JPMorgan has arranged twice as many rights issues as Goldman Sachs this year.

According to Dealogic (via the FT) its investment banking revenues in the first quarter were 20% higher than its nearest rival (Bank of America/Merrill Lynch) and 51% higher than those at Goldman Sachs.

It also ranked number one for global M&A, number one for global DCM, number one for global ECM, and number two for global loans.

Dick Bove, the peripatetic banking analyst now residing at Rochdale Securities, says it's certainly the case that JPMorgan has emerged as the new "golden firm" in the financial services industry. "It's widely respected and it's believed to have done a better job than others in handling its balance sheet."
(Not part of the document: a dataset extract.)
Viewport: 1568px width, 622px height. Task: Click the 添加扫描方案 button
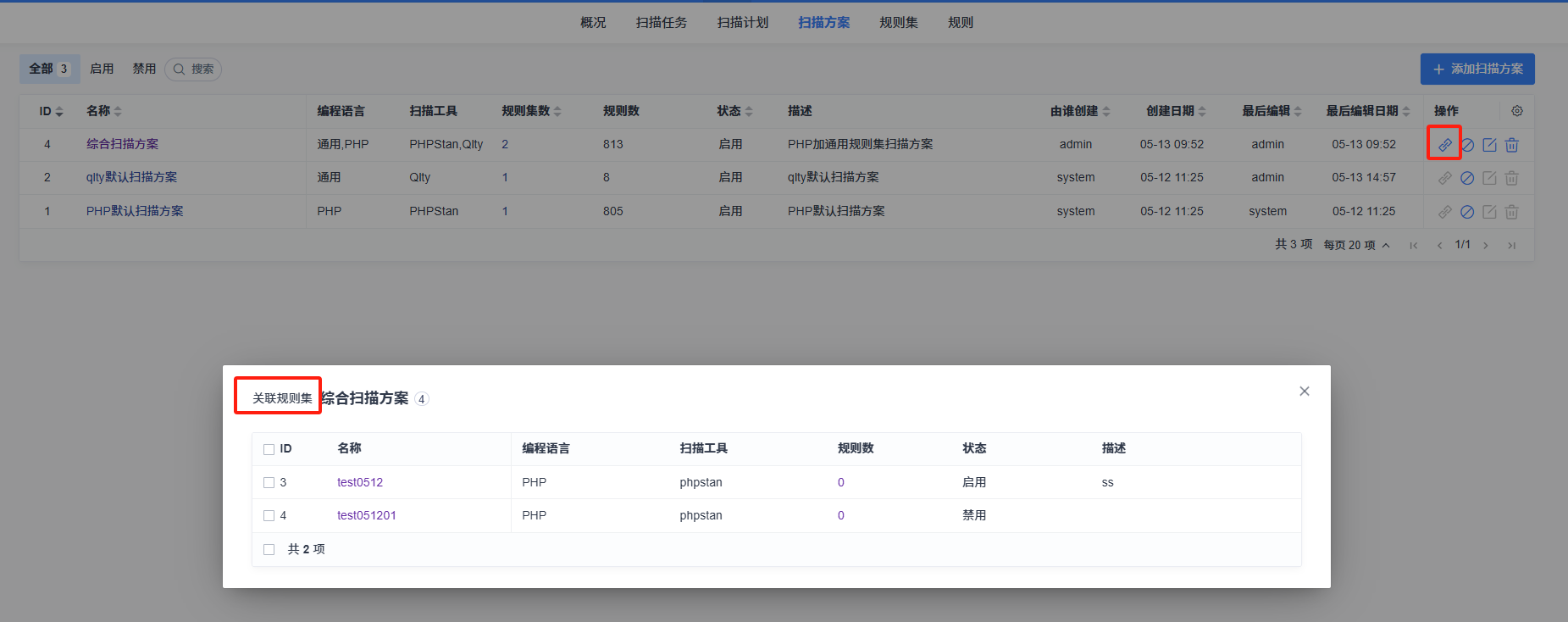point(1477,69)
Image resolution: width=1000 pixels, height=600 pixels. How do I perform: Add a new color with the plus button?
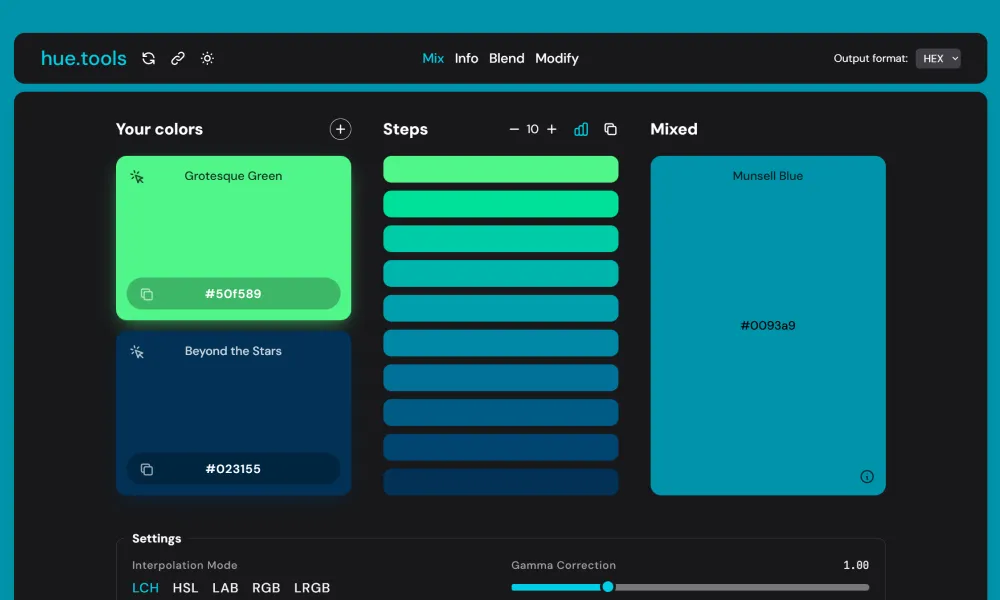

However, Bove says JP will not supplant Goldman as the most desirable place to work because, "it's totally unlikely that JPMorgan will every pay what Goldman Sachs pays."

In the event that you still want to work there, you will need to approach JPMorgan directly. In a possible indication of both its popularity and its parsimony, the bank is said to be doing all its recruiting itself.

"They have put a complete ban on using any kind of consultancy firm for a year," says one search consultant. "There is no spend on that recruiting at all."

In its recent investor day presentation JPMorgan said it plans to expand in prime broking, commodities and emerging markets. It also expects to cut another 2,000 investment banking jobs in 2009.